I would say you're in danger of overthinking it, try the defaults first.

And read the man pages.


Except when you say 24/192 I'm thinking 192 kbits/sec?  My usb sound

I presume he means 24 bits per sample, 192K samples per second per channel
which gives 1.2MB/s data flow (2channelsx3bytes/sample/channel x192000 samples/channel/sec)

cards can only do 48 max.  Yours may do better.  I was just looking
into it for SDR purposes, the tuning range depends on the max sample
rate.  SPDIF has always seemed like the way to go, or maybe firewire.
But you need to study the E-MU 0202 specs to be sure it can do 192.

It claims it can.


On 9/28/20, Zsolt Ero <zsolt.ero@xxxxxxxxx> wrote:
Hello,

I have a few questions related to arecord, which I couldn't find in
the man pages nor anywhere on the internet.

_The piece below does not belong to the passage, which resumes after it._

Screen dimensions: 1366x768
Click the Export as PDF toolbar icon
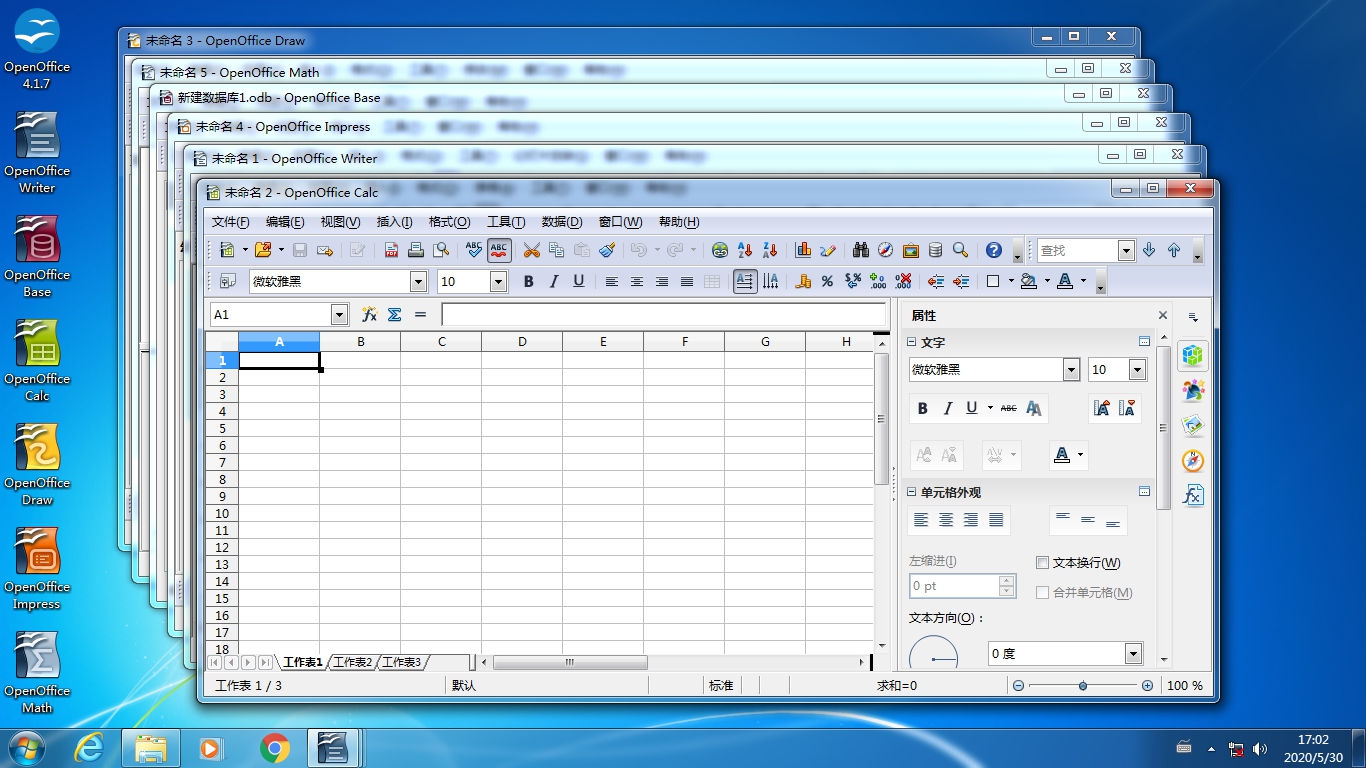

My use case is very simple, I'd like to record stereo 24/192 audio
into a WAV file from an E-MU 0202 USB interface using an old laptop
(Core 2 Duo).

For this I thought of using the device which starts with "hw:", as it
seems to me that it provides the least processings over it. The
recording works without problems, however I'm confused about the
options.

What is not clear to me:
--mmap - should I use it or not? I'd be writing from USB to hard drive
a wav file.
--period-time, buffer-time, period-size, buffer-size - I'm totally
confused about these. I'd like the highest possible recording quality,
latency doesn't matter to me.
--avail-min - what is a wakeup?
--disable-resample/channels/format/softvol - do I need this if I
selected the hw: device? I'd like to record without any kind of
processing.

You do not want to resample. Stereo is 2 channels ( the default), you have to
figure out what format the 3 bytes of data are delivered in.

But I agree, why not try the defaults.

Note that 24/192K is way overkill. 24bits is about a 10^9=180dB dynamic range.
This is way way way more than any microphone/amplifier can deliver. They are
more like 100dB at most, from a noise floor of around 30dB to a loudest sound
(with clipping) of about 120dB. Also most of that frequency range of 27 octaves that 192K gives you is wasted since the ear can only at best (for a
10 year old) hear about 20 octaves.


--test-position/coef/nowait - do I need this for my use case?